Approximate
∫_-2^3(x+3)dx
via the Riemann sum. Use the partition of five subintervals (of equal length), with the sample point barx_i being the right end point of the i-th interval.
I attempted this problem and got -40/3, but it's not being accepted. I'm not sure what I'm doing wrong.
what is the interval?
so, how did you do it?
If the interval is [-2,3] then each interval has length 1, so I fail to see how you got the fraction.
To approximate the value of the integral ∫_-2^3(x+3)dx using the Riemann sum, you need to follow a few steps:
1. Start by partitioning the interval [-2, 3] into five subintervals of equal length. The length of each subinterval is given by:
Δx = (b - a) / n,
where n is the number of subintervals and a and b are the limits of integration (-2 and 3 in this case). Thus, Δx = (3 - (-2)) / 5 = 1.
2. Next, determine the right endpoint of each subinterval.
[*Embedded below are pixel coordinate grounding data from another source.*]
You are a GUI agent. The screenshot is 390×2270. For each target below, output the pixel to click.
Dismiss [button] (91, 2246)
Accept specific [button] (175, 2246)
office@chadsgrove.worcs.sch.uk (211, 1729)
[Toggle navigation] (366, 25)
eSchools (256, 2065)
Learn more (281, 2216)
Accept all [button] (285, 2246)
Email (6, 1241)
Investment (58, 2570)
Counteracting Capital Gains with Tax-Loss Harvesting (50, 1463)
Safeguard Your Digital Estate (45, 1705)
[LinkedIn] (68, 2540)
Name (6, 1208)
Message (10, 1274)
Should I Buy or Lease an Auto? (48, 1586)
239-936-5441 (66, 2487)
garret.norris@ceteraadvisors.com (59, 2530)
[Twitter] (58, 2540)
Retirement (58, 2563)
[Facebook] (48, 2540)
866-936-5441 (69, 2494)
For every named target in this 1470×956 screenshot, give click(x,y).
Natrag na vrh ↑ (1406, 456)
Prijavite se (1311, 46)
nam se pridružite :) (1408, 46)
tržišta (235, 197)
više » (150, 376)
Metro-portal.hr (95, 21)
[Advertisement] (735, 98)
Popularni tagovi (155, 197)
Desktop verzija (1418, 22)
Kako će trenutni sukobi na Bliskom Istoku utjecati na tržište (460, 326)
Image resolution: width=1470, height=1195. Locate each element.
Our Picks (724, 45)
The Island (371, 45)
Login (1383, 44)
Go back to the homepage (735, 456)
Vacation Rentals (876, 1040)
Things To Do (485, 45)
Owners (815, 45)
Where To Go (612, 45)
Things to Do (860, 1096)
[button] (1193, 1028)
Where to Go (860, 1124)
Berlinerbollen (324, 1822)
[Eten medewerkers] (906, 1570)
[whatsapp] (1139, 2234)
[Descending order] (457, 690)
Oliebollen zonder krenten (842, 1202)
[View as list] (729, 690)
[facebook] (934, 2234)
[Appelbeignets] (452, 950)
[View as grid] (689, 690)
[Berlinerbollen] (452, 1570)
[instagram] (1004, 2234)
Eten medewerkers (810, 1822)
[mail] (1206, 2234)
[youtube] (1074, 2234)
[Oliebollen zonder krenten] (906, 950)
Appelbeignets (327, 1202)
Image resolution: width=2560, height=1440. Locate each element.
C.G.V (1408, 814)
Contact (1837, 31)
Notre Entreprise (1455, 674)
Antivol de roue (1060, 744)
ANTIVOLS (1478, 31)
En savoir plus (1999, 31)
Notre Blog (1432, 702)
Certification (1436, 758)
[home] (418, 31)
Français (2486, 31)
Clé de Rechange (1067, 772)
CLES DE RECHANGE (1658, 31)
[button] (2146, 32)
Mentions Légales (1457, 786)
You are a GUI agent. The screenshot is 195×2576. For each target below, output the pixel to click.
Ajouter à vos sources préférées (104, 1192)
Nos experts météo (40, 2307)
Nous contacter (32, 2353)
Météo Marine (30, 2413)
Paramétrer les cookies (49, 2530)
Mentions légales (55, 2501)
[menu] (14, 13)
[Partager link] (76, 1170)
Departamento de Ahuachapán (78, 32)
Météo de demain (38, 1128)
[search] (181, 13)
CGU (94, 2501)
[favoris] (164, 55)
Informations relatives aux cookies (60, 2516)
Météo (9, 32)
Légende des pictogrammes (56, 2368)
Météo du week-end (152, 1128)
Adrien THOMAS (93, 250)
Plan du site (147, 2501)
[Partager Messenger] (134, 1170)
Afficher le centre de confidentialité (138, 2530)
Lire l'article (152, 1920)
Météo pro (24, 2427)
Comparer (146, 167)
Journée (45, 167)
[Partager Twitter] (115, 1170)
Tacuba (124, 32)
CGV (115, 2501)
Since you are using the right end point of each subinterval as the sample point (barx_i), the values for the five right endpoints will be:
x_1 = -2 + Δx = -2 + 1 = -1,
x_2 = -1 + Δx = -1 + 1 = 0,
x_3 = 0 + Δx = 0 + 1 = 1,
x_4 = 1 + Δx = 1 + 1 = 2,
x_5 = 2 + Δx = 2 + 1 = 3.
3. Now, calculate the Riemann sum using the formula:
Riemann sum = Δx * [f(x_1) + f(x_2) + f(x_3) + f(x_4) + f(x_5)],
where f is the function inside the integral, in this case, (x+3).
Plugging in the values, the Riemann sum becomes:
Riemann sum = (1) * [(f(-1)) + (f(0)) + (f(1)) + (f(2)) + (f(3))].
4. Evaluate f(x) = x + 3 for each value of x:
f(-1) = -1 + 3 = 2,
f(0) = 0 + 3 = 3,
f(1) = 1 + 3 = 4,
f(2) = 2 + 3 = 5,
f(3) = 3 + 3 = 6.
5. Substitute these values back into the Riemann sum formula:
Riemann sum = (1) * [2 + 3 + 4 + 5 + 6] = 20.
Thus, the approximate value of the integral ∫_-2^3(x+3)dx using the Riemann sum with the given partition and right endpoints is 20.
It seems that there might be an error in your calculation, as you obtained -40/3 instead of 20. Please double-check your calculations and ensure that you followed the steps correctly.